The Union has not demonstrated that the award fails to draw its essence from the MLA under any of these tests. Although the Arbitrator found that the grievant was performing the duties of a higher-graded position for the period in question, he further found that "[t]here was never a time when there was a sufficient amount of work to justify the promotion of additional WG-7's." Award at 6. We find that the Union has not established that the Arbitrator's award could not, in any rational way, be derived from the parties' agreement or that the Arbitrator's interpretation of the agreement is irrational, unfounded or implausible. In our view, the Union is merely disagreeing with the Arbitrator's interpretation of the MLA and does not provide a basis for finding the award deficient. See, for example, U.S. Department of the Air Force, Tinker Air Force Base, Oklahoma and American Federation of Government Employees, Local 916, 42 FLRA 1342, 1349-50 (1991).
The Union's exceptions are denied.
Section 13.01 of the MLA provides:
When an employee is temporarily assigned to a higher graded position or the grade-controlling duties of a higher graded position for 30 consecutive calendar days, the employee shall be temporarily promoted into and receive the rate of pay of that position commencing on the 31st day.
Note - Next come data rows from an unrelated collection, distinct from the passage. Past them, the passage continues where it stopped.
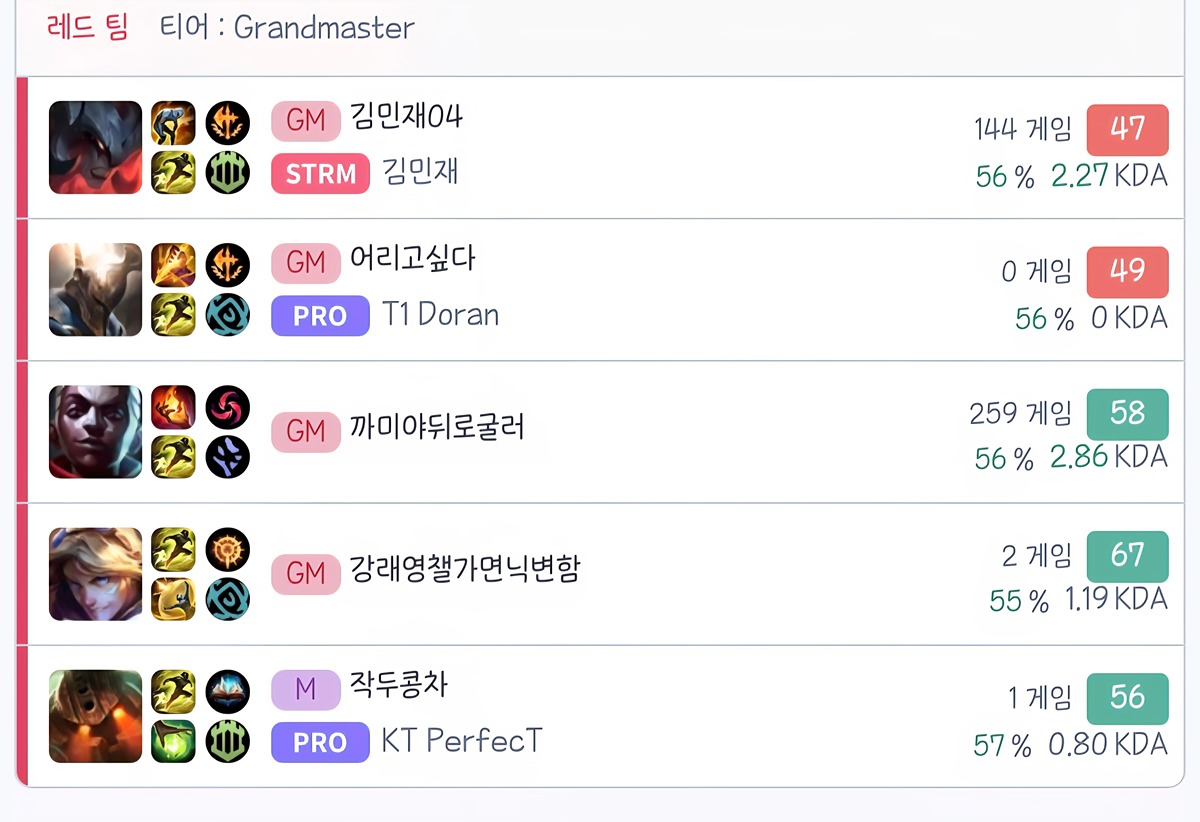Click the Ekko champion portrait
Screen dimensions: 1200x822
pyautogui.click(x=95, y=431)
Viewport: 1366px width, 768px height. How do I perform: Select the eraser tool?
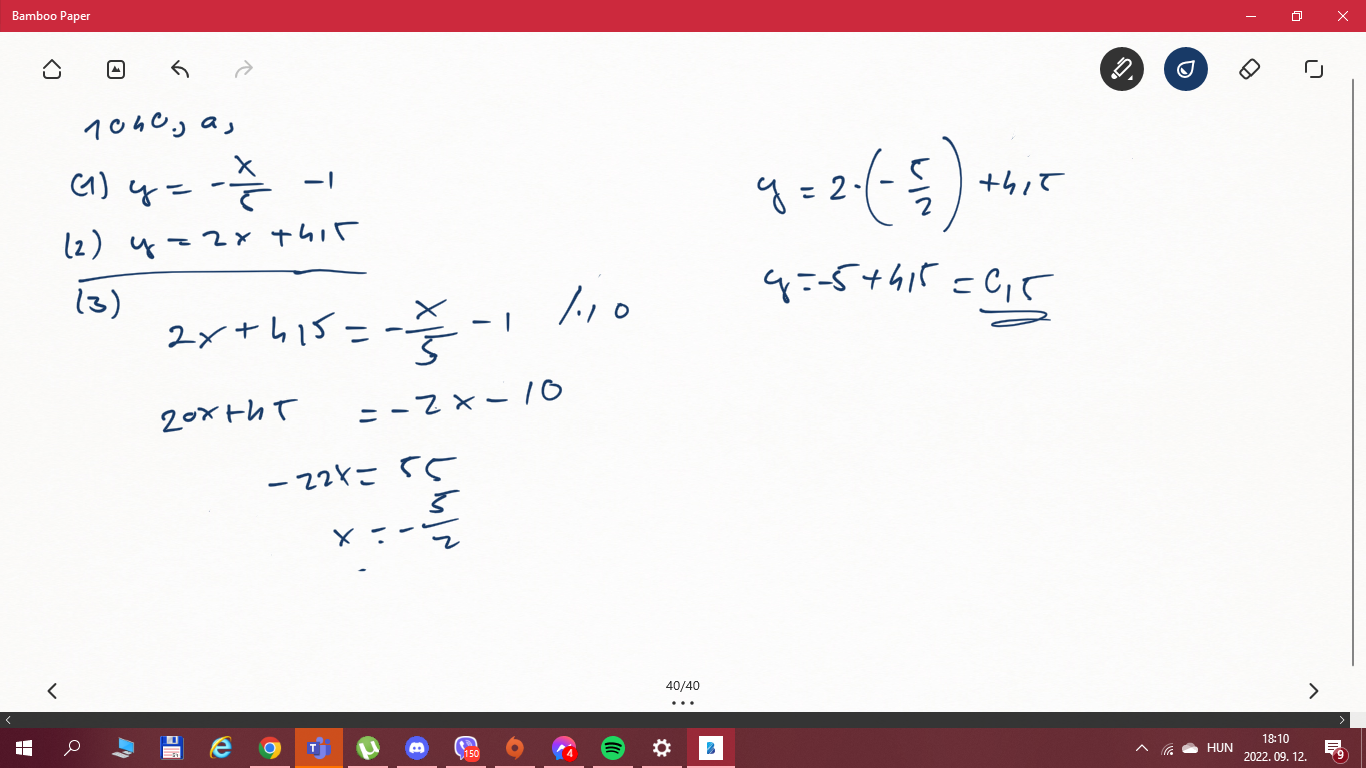(1249, 69)
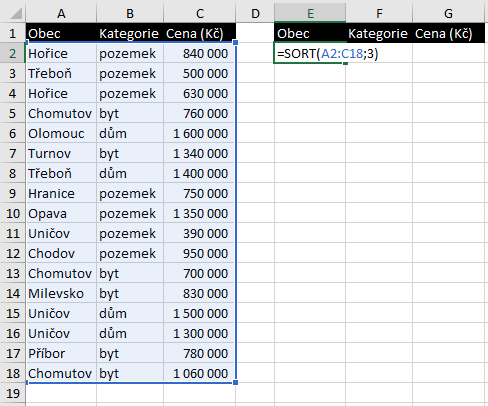
Task: Click the Příbor cell in row 17
Action: point(61,353)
The employee must be qualified to fill the position on a permanent basis.
Section 12.17 of the MLA provides in relevant part:
Employees who have competed and were selected for positions with known promotion potential will be promoted when the following conditions are met:
a. Employee has been fully trained to perform the duties of the targeted or next higher grade.
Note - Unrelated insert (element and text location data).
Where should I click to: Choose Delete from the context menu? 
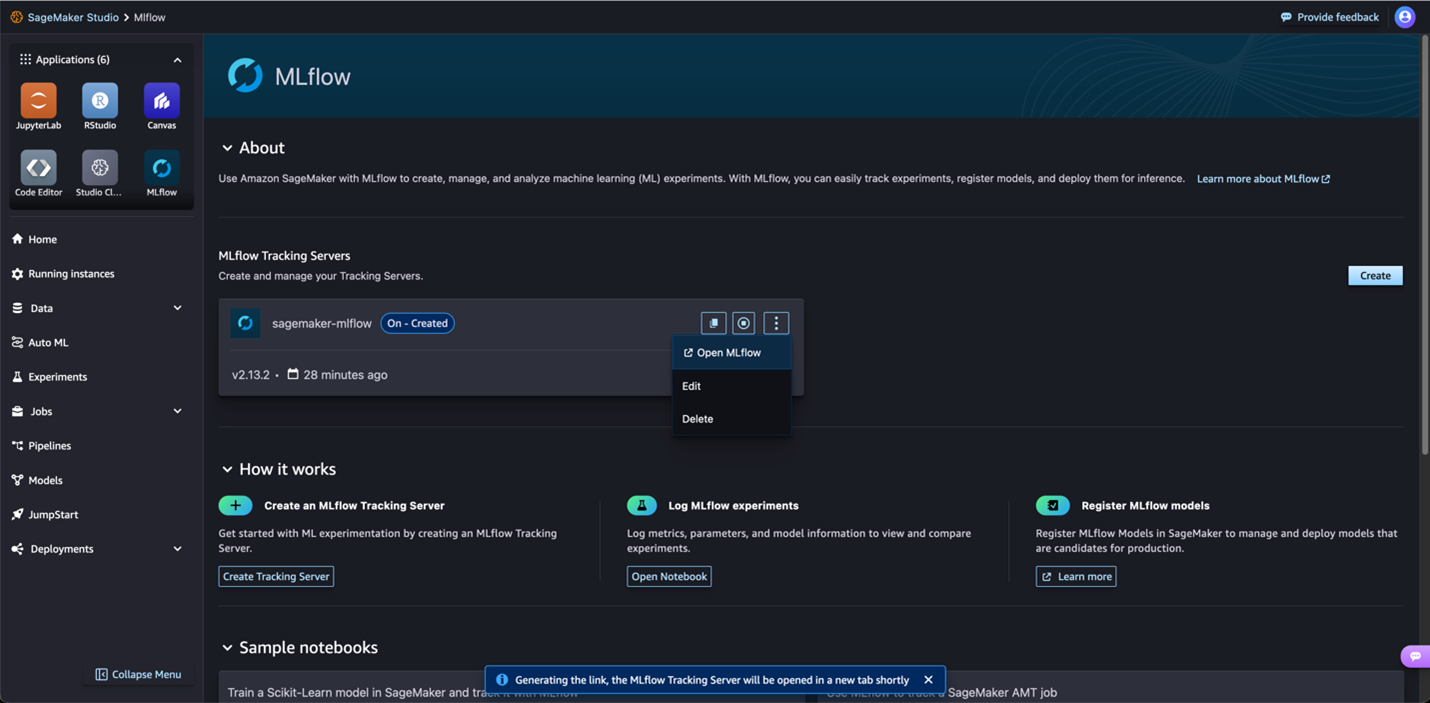tap(697, 418)
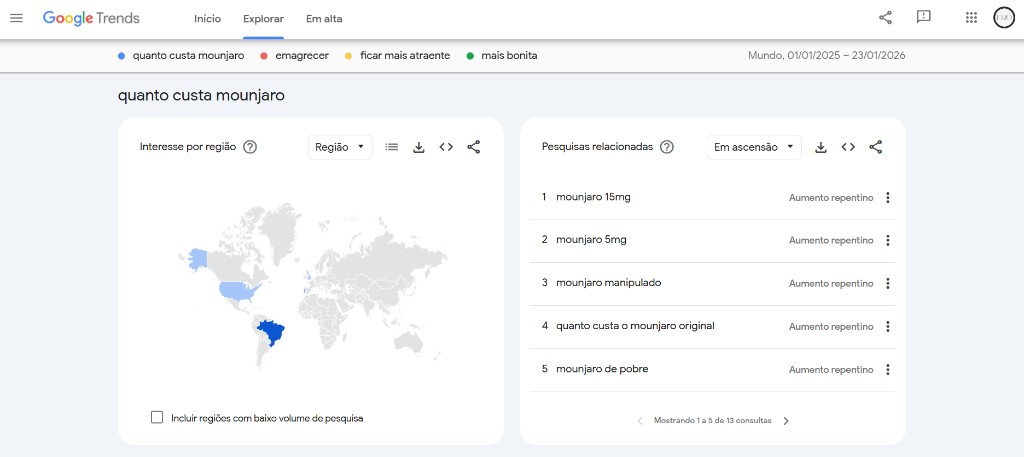Viewport: 1024px width, 457px height.
Task: Go to next page of related queries
Action: (786, 421)
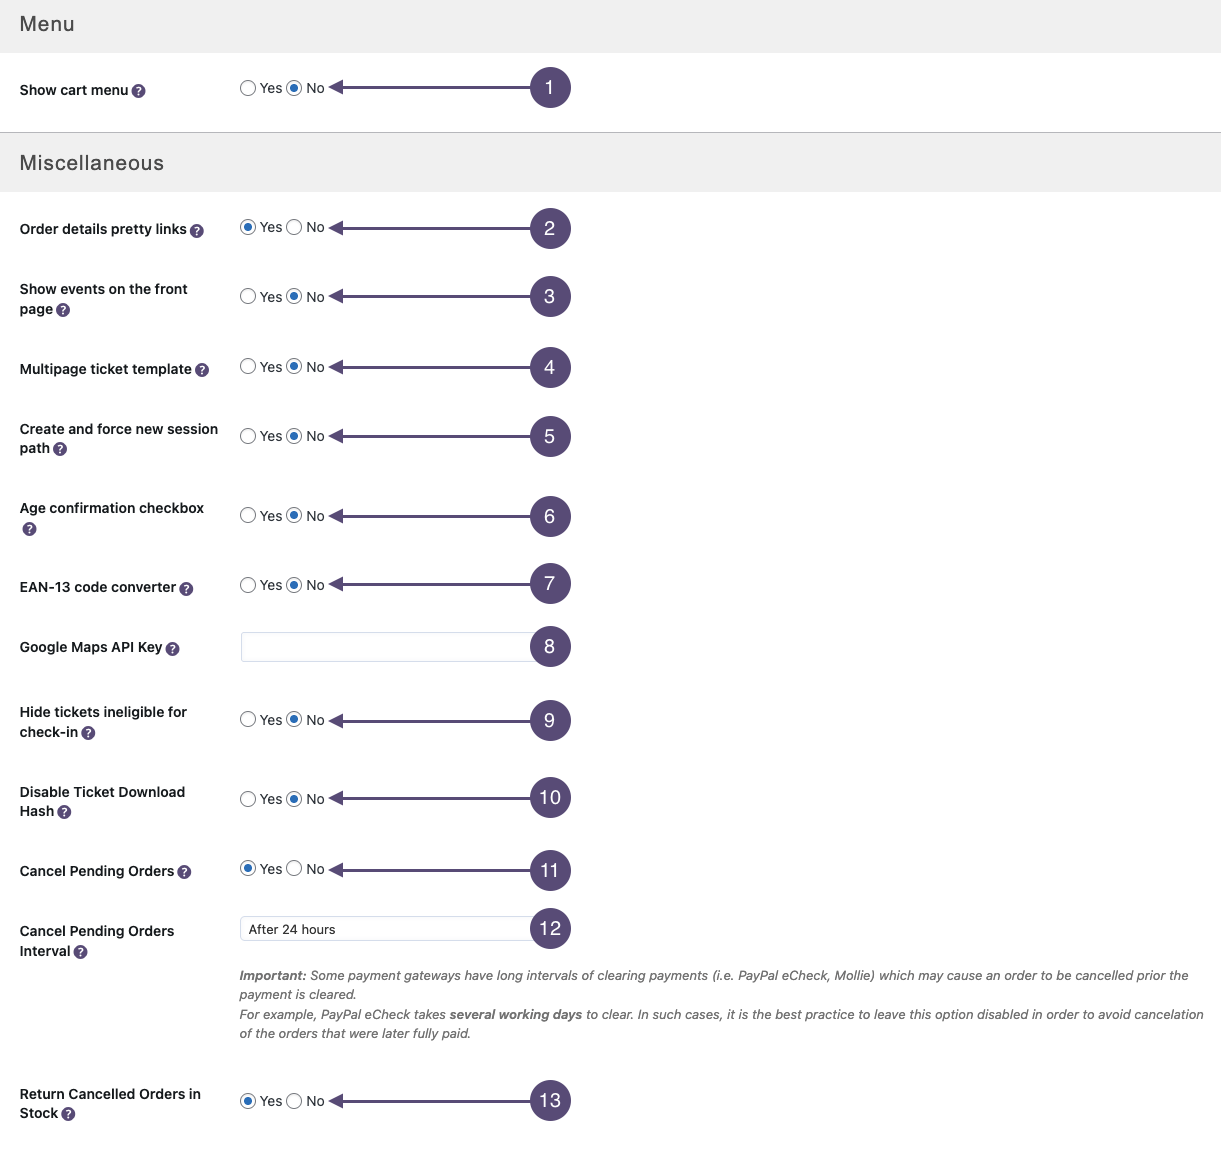Enable Show cart menu by selecting Yes
This screenshot has height=1152, width=1221.
(x=248, y=88)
b. The employee has appropriate length and type of experience required by rule or regulation and time-in-grade if applicable (GS employees).
c. Work is available at the next higher or targeted grade level and the supervisor certifies that the employee is capable of performing duties at the next higher grade level.
d. A promotion classification review, when required, verifies that the duty assignment is commensurate with the next higher or targeted grade.
(If blank, the decision does not have footnotes.)
1. The text of relevant provisions of the MLA is found in the Appendix to this decision.